LETS SEE WHAT THE SERVICE PROCEDURE IS FOR TROUBLESHOOTING? DTCs 56 and 636 Possible causes: o Fluid levels not to specification. o Damaged TFT sensor. o Open harness circuit(s). o Damaged Powertrain Control Module (PCM). * Key off. * Disconnect transmission connector at TFT sensor. Inspect for damaged or pushed out pins, corrosion, loose wires, etc. Service as necessary. * Insert a jumper wire from the TFT circuit to SIG RTN circuit at transmission vehicle harness connector. <---OMFG JUMPER! * Run Key On Engine Off Self-Test. * Is DTC 66 or 638 present? Note: Disregard any other DTC generated at this time. If no DTCs are generated (module not responding), go to TE12. DAMN DIDNT SAY REMOVE TFT AND PUT IT ON THE STOVETOP. GUESS THATS NOT A SERVICE PROCEDURE, EH?

Here's a pic of the connector to help you

85

Thank you again. You seem to have some sort of manual. Can you please tell me where on the transmission this sensor is located? And there is no reason to be rude to others trying to help. I do seem to be having the trouble more often now, and it mainly seems to have trouble going into overdrive. If I remember next time I go out I will drive it without overdrive on and see if it still has any issues, though if I get no check engine light or odd shifting, I'm not sure why that sensor would only affect one gear.

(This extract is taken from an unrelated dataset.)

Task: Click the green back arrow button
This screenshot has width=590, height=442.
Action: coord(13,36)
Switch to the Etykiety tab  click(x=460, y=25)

1 of 1 people found this helpful.

He's a poster who frequently posts on topics I post on in an effort to discredit what I say, and I in turn prove him wrong. Anyways, the sensor is located on the drivers side of the transmission. Its located towards the rear of the transmission, you will have to get underneath the car to access it. Follow he link and enlarge the photo and you will see what I mean. http://cgi.ebay.com/ebaymotors/94-95-Ford-Mustang-AODE-Automatic-Transmission-AOD-E-_W0QQcmdZViewItemQQhashZitem1c189b9b30QQitemZ120671935280QQptZMotorsQ5fCarQ5fTruckQ5fPartsQ5fAccessories

85

Thank you very much. I will check into it when I get a chance.